___ ESTRATTO DELLA PAGINA ___
Stipendi tagliati, il sindaco denuncia la Provincia

Incarico da dirigente incompatibile, paga scesa da 4.600 a 1.600 euro al mese Di Pangrazio chiede giustizia: «È una violazione dei diritti di ogni cittadino»
AVEZZANO. Perde quasi un terzo dello stipendio per inconferibilità dell’incarico di dirigente poiché è sindaco. E così denuncia la Provincia dell’Aquila per «una battaglia a difesa dei Comuni». Il primo cittadino di Avezzano, Gianni Di Pangrazio, giudica incostituzionale il provvedimento col quale, in un sol colpo, gli è stato cancellato il 60% dello stipendio da dirigente in Provincia. La prima udienza è stata fissata al 18 ottobre e l’Ente di cui è dipendente si è costituito in giudizio basandosi su un parere dell’Autorità anticorruzione. In sostanza, Di Pangrazio percepiva circa 4.600 euro mensili da dirigente, che attualmente sono scesi a 1.600. «Mi sono candidato nel 2012», ha spiegato il primo cittadino, «l’anno successivo la legge Severino ha decretato l’incompatibilità tra dirigente e sindaco. C’è stato anche un emendamento secondo cui fino alla scadenza degli incarichi la situazione non sarebbe dovuta cambiare. L’interpretazione che è stata data prevede il mancato rinnovo alla scadenza dell’incarico di dirigente». Un incarico che per Di Pangrazio è scaduto alla fine dello scorso anno. A quel punto è scattata l’inconferibilità dell’incarico dirigenziale visto che svolge l’attività di sindaco in un Comune con popolazione superiore ai 15mila abitanti. «La legge è incostituzionale», sostiene Di Pangrazio, «perché lede il diritto di un cittadino qualunque come è un dirigente. Non è possibile ricoprire questi incarichi dirigenziali neanche nel Comune di un’altra provincia della stessa regione. La ritengo una violazione dei diritti del cittadino. Qualcuno fa una carriera, arriva all’apice e non può scendere in politica se non rinunciando alla propria professione e alla propria pensione».
Infatti, anche la pensione di conseguenza viene calcolata in base all’ultimo stipendio e non rispetto a quelli precedenti. «Una legislazione», ha aggiunto il sindaco, «che va a danneggiare i Comuni, perché l’incompatibilità per un dirigente riguarda sindaci, assessori, ma anche consiglieri comunali».
Ci sono numerosi casi in cui questa prescrizione non viene applicata perché nessuno ha fatto una eccezione su determinati amministratori pubblici. «Penso di fare una battaglia non solo per me e di parlare a nome di tutti i dirigenti pubblici di ruolo che hanno vinto un concorso e che hanno fatto carriera con tanti anni di sacrifici», ha concluso Di Pangrazio, «e che stanno facendo o desidererebbero fare l’amministratore pubblico per mettere a disposizione della popolazione le proprie capacità».
___
## [IL TUO COMPITO]
Secondo l'articolo, in quale data è stata fissata la prima udienza?
___ DATI FORNITI ___
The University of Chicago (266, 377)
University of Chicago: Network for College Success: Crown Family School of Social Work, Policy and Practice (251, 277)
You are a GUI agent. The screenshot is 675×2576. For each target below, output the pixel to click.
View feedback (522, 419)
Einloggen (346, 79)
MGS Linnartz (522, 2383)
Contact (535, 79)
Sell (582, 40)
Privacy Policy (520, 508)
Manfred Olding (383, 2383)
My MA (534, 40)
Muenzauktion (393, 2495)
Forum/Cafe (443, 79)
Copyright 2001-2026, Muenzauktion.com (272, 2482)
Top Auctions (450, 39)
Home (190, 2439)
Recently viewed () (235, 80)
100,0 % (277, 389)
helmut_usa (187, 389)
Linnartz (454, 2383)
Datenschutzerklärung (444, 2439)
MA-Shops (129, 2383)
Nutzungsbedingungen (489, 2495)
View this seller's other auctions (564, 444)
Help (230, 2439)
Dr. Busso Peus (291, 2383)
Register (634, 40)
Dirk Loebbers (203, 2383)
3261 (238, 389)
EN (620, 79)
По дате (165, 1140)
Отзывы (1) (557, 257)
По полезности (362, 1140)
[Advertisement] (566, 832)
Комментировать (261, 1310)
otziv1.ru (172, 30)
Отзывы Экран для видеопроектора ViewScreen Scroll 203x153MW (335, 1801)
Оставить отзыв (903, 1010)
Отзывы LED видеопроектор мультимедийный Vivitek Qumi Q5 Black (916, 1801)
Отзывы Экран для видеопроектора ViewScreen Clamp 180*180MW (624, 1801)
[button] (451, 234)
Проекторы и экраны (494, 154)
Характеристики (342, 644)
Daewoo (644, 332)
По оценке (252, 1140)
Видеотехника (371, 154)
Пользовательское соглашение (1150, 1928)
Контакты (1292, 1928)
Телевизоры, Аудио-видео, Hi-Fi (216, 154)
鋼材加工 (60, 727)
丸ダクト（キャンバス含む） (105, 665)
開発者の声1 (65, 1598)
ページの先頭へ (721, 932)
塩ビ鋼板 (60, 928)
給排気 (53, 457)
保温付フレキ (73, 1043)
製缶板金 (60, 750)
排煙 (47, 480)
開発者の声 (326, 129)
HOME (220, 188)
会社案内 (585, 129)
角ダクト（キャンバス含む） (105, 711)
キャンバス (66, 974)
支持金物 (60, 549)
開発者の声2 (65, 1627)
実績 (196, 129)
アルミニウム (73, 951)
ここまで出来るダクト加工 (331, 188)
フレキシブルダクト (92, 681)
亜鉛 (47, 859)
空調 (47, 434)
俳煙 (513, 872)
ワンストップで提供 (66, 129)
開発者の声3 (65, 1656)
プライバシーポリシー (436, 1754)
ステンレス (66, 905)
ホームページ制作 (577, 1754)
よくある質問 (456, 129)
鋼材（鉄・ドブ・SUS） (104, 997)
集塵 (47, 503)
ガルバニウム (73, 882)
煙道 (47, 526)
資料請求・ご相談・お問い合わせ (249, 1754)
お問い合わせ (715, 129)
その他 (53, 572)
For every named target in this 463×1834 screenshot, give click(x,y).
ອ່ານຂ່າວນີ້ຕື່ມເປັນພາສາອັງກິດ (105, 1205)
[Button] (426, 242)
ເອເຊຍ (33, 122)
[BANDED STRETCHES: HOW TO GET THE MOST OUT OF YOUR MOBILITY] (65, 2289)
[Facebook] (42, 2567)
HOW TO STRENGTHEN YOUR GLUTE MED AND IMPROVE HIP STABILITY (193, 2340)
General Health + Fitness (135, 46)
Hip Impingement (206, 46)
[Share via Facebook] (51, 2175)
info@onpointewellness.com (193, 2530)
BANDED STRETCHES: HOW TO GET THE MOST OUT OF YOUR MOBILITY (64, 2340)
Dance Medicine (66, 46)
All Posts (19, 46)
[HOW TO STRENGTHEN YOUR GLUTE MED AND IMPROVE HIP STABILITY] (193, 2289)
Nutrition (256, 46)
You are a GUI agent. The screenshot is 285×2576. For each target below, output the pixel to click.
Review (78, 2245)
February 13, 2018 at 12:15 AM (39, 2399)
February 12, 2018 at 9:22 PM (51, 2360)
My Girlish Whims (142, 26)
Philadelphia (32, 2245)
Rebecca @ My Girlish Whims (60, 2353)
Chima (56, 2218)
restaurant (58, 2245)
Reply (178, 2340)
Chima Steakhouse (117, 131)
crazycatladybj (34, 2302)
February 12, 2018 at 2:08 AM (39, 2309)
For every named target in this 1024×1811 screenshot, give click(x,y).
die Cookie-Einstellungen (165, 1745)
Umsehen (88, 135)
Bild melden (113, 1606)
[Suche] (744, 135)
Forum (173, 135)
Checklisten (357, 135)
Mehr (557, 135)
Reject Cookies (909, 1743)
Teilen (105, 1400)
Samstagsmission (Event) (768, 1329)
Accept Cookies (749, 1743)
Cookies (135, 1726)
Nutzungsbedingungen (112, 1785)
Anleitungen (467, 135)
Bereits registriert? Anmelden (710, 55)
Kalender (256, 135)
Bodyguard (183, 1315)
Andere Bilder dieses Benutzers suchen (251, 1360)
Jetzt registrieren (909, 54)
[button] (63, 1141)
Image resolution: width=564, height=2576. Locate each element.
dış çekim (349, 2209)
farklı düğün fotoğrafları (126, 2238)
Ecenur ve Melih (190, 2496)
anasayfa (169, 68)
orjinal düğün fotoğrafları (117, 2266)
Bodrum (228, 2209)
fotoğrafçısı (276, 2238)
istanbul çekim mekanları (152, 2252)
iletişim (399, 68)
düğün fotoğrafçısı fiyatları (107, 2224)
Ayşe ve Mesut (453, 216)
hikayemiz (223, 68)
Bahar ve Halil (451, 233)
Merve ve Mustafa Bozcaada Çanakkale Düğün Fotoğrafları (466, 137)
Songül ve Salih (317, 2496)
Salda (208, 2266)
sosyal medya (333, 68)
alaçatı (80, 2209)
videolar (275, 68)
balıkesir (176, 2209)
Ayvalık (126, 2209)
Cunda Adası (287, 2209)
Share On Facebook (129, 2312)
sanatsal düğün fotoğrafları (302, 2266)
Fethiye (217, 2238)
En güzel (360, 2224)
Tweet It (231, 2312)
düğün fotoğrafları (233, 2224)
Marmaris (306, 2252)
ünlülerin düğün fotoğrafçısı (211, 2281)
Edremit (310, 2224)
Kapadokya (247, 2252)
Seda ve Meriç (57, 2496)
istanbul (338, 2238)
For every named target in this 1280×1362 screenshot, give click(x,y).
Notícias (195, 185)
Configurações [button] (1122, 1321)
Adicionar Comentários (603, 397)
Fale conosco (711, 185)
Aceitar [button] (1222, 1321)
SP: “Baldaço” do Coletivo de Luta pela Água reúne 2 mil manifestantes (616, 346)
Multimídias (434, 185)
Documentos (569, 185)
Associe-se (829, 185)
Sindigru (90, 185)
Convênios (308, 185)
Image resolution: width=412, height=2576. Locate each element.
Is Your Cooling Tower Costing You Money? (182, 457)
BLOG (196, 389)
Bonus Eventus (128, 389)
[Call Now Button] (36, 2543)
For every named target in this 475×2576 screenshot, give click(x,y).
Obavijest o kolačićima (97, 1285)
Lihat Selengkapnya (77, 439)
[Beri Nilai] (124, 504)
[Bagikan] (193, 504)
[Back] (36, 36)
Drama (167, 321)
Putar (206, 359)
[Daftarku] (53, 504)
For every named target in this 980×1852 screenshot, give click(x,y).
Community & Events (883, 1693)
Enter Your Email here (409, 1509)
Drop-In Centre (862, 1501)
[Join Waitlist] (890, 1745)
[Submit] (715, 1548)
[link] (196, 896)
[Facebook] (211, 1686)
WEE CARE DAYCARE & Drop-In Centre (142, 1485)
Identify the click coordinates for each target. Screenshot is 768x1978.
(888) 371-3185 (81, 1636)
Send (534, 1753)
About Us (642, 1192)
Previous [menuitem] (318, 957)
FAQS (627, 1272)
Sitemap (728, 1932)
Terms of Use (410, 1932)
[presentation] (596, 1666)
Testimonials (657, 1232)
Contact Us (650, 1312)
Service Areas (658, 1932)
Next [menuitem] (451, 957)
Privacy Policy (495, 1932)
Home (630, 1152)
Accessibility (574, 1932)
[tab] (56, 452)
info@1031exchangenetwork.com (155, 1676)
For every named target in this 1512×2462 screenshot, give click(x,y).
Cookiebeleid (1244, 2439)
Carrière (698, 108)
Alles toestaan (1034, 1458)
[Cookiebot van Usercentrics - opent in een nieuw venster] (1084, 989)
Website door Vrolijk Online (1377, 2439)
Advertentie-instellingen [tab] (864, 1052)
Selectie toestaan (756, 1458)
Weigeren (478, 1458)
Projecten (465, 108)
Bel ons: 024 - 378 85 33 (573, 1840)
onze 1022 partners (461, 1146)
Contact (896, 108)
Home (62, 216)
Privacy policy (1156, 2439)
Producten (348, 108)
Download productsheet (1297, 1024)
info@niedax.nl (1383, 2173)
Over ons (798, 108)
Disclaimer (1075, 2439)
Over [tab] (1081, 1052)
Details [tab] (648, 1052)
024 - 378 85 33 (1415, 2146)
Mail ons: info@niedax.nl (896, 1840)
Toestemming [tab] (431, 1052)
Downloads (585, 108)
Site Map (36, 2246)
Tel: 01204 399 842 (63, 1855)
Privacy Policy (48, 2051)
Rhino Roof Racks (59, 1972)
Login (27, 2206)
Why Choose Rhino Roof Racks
___
## [SOLUZIONE]
Il 18 ottobre.